Retired law professor Tom McMurtrie, Bo’s former teacher and friend, is a year removed from returning to the courtroom. Now McMurtrie and his headstrong partner, Rick Drake, must defend Bo on charges of capital murder while hunting for Andy Walton’s true killer. In a courtroom clash that will put their reputations and lives at stake, can McMurtrie and Drake release Bo from a lifetime of despair? Or will justice remain hidden somewhere between black and white?

Prepare to immerse yourself in the tinderbox tension of racially divided Tennessee in Robert Bailey’s legal thriller Between Black and White, and what a thriller it is…

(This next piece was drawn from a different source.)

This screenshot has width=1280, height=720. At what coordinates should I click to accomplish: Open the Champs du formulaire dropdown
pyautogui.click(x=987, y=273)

This is an incredibly character driven book from the accused and extremely empathetic Bocephus Haynes, to the small band of men dedicated to clearing his name. Haynes, having witnessed the death of his father at the hands of the KKK as a young child, has devoted his life to both the law, and to bringing his father’s killers to justice. What Bailey so ardently portrays within Haynes’ character is the toll this has wreaked on both his sense of self, and his relationship with those closest to him. He is a man of warring morality, with his strong belief in the due process of law, and yet the primal urge to dispense justice outside of it, having made physical threats to the now aged Andy Walton, the man he believes was instrumental in his father’s killing. Haynes rides a gamut of emotions throughout the books, bringing the reader with him, as he is essentially a good man but is he a killer too? Bailey carefully manipulates his character from the outspoken and strident avenger to a man placed firmly in the hands of his legal team whose endeavours on his behalf will ultimately decide his fate.

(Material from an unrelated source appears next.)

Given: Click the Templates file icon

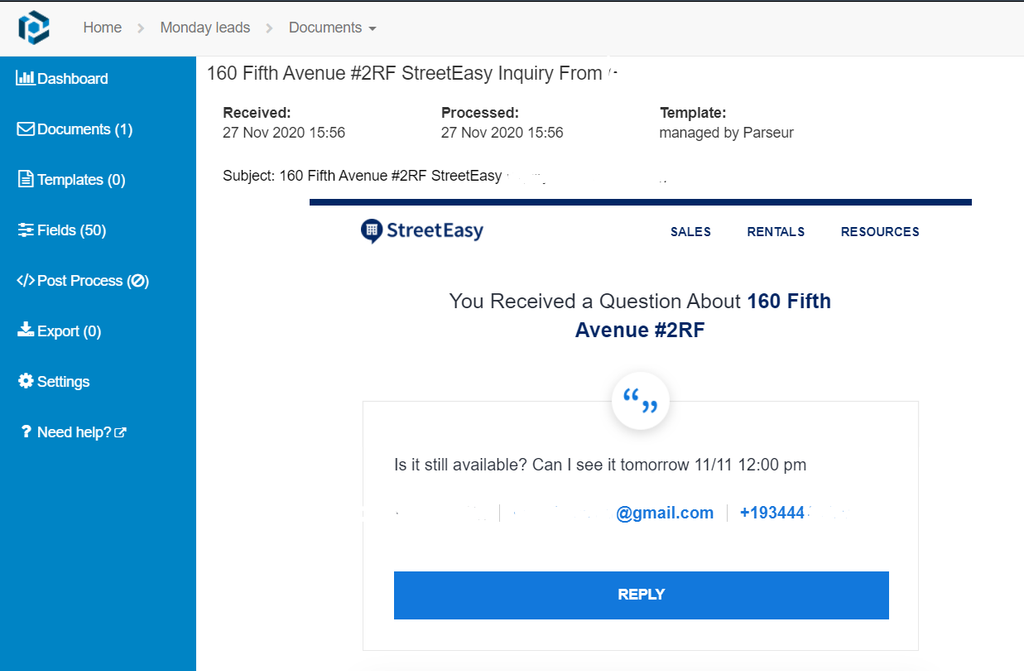Looking at the screenshot, I should (x=26, y=180).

His retired law professor Tom McMurtrie, young lawyer Rick Drake, and ex-divorce lawyer, now drunkard, Ray Pickalew, make up the merry band fighting to clear Haynes’ name, going into battle against ballsy local prosecutor Helen Lewis. All four of these characters are incredibly well-drawn, and Haynes’ team in particular are put through a real emotional and physical wringer as the plot progresses. The ties that bind in terms of personal loyalty to Haynes are stretched and tightened by Bailey’s assured depiction of McMurtrie and Pickalew in particular, when surprising revelations come to the surface as the courtroom action comes to the forefront. The characterisation, and the interplay between these protagonists, hold the plot and pace extremely well throughout, and Bailey lines up a similar crew of dastardly and not-so dastardly surrounding cast perfectly placed to thwart or aid the defence of Haynes.

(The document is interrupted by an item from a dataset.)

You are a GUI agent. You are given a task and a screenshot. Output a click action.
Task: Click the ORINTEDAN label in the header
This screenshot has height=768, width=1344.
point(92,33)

The setting of Pulaski, Tennessee adds another layer to the plot, being the birthplace of the Ku Klux Klan, and a town steeped in racial tension, with a chequered and violent history. Bailey takes some interesting diversions along the way with his depiction of the town and its history that bolster the atmosphere of the book, but never to the detriment of the pace of the story. The courtroom itself instantly brought to mind shades of To Kill A Mockingbird, with its segregated layout, and the references to the social and legal history of Pulaski itself. Bailey’s measured use of his chosen location lifts and enhances his already assured plot further, and I found these interludes of potted history very interesting indeed, as we bear witness to not only the current events but those of forty five years previously. He also depicts very well the strata of power and influence within this community, again linked so closely to the history of the town, and the seemingly unassailable challenge that Haynes’ legal team are confronted with to bring those with local stature to justice.

I will confess that legal thrillers as a rule are not really a favourite genre of mine, but I do have a keen interest in the chequered racial history of the United States, so was drawn to Between Black and White for that reason. With Bailey’s own background as a lawyer adding a real authenticity to the plot, and his exemplary characterisation, the control of tension, and pitch perfect use of historical fact throughout, I thoroughly enjoyed this one. Highly recommended.